Allora, è il turno dei carciofi. Il dilemma del carciofo, oltre all'impervia abbinabilità, è l'enorme scarto nel caso voglia ricavarne un piatto minimamente plausibile alla vista e fruibile alla manducazione, pena l'impari lotta con la parte tigliosa e puntuta delle foglie esterne.
Ho preso l'abitudine perciò di tenere da parte le punte e le foglie più dure, assieme ai gambi, per ricavarne zuppe e passate. Mi sento meno in colpa quando capitozzo l'irsuto vegetabile e spesso ne ho esiti felici.

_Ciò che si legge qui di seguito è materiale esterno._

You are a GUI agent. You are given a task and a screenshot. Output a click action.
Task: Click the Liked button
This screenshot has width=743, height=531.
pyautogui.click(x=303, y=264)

In questo caso manderai al bollore l'acqua con cipollina bianca e carota, con il bagaglio di scarti, per un paio d'ore. Poi passerai tutto al pimer, furiosamente. Dalla zaboba dall'aspetto inquietante così ottenuta potrai ricavare un brodo fitto e gustoso passando al passino piccolo, senza dar di senno per spremere l'ultima oncia di carne dalle foglie. Basterà sale e pepe a renderlo gustosissimo e benefico.
A parte accendi la vaporiera, in cui potrai immettere i fasolari ben spurgati: sono tenaci e cocciuti, e serviranno quattro ore e almeno un cambio d'acqua per averne ragione. Il callista chione infatti prospera sui fondali sabbiosi, e tanta ne porta con sè. Una volta aperti disossane due su tre: disponi una conchiglia con il frutto aperta verso l'alto e arricchisci con la polpa di qualche altro. Un giro d'olio completa il piatto.
Di certo piacere con un Vermentino fresco e gioioso come
"I Graniti" gallurese DOC, da Pedra Majore.